For more on the Beagle 2 mission's science objectives, see our separate story.
Mars Express will orbit the planet
Seven scientific instruments are aboard the Mars Express orbiter to probe the Red Planet's surface and subsurface characteristics, as well as for atmospheric studies.
The search for water is proclaimed to be the orbiter's most high-priority objective. Mars is believed to have once harbored significant amounts of water, but something happened that dried up the planet, which now only contains frozen ice caps in polar regions.
The Red Planet's atmosphere can no longer support the liquid form of water, but deep down below the surface scientists say there could be hidden stores of water where pressures and temperatures are more conducive to the presence of liquid water.
These theorized water stores could be in the form of permafrost, rivers, pools, or aquifers, ESA says. However, other hypotheses say that the water from ancient Mars could have escaped into space. Mars Express aims to settle the question.
Searching for water will be the primary goal of a sounding radar altimeter designed to map the Martian subsurface. A 40-meter antenna will send low frequency radio waves from orbit toward the surface. Some of these waves will make it beyond the surface before being reflected by certain materials located underground. The instrument was built jointly between Italy and NASA's Jet Propulsion Laboratory.
Cameras on the orbiter will image the entire planet in full color with a resolution of about 10 meters. A spectrometer is tasked with determining the mineral composition of Martian soil, while other instruments will attempt to discern the make-up of the planet's atmosphere.
The 'Express' concept
The hardware used on the spacecraft came mostly from "off-the-shelf" technology, or it shared significant commonality with ESA's Rosetta comet probe. In fact, about 80 percent of the spacecraft is very similar to the materials used on Rosetta, the only exceptions being the Mars Express solar arrays, the launcher integration adapter, and on-board software.

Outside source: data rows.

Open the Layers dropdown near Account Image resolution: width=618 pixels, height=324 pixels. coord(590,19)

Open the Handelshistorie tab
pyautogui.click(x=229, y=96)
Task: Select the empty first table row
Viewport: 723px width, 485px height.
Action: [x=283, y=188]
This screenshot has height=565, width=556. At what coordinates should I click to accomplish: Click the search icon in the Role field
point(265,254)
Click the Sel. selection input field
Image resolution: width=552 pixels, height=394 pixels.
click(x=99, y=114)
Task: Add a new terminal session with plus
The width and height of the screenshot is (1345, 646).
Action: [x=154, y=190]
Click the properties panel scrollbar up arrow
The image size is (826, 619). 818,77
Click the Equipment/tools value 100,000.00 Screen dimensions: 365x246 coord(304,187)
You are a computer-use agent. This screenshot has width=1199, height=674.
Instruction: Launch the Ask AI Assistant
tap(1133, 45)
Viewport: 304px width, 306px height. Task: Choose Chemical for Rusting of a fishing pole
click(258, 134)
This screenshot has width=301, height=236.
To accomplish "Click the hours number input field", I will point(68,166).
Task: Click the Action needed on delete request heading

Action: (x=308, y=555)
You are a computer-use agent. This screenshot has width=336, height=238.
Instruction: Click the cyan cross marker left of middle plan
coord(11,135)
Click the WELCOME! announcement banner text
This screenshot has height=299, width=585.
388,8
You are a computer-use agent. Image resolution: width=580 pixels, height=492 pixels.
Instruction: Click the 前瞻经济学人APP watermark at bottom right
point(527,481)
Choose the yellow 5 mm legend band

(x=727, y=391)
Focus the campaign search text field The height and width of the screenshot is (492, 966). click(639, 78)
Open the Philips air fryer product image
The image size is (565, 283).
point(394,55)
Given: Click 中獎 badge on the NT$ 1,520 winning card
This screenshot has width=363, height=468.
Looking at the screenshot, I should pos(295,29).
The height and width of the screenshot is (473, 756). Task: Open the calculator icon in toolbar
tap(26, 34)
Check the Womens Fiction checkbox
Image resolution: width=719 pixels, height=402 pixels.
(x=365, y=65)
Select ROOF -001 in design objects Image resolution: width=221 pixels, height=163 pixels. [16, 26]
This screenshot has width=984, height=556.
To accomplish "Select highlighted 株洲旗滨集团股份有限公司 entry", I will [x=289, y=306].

The reduced cost and development time will be put to the test throughout the mission, but if successful it will serve as an example to be used by future space missions.
ESA already has approved the Venus Express mission, which uses the same bus design as Mars Express. Venus Express is to be launched toward Earth's other neighbor in the cosmos in late 2005. So far though, the project development -- a major test in and of itself -- has proven successful. "We have managed to deliver within budget and schedule and still have executed the spacecraft test program we planned form the beginning," said Mars Express project manager Rudi Schmidt.
"The biggest challenge was probably to keep to the schedule whilst not doing any compromise on the test program," Schmidt told Spaceflight Now.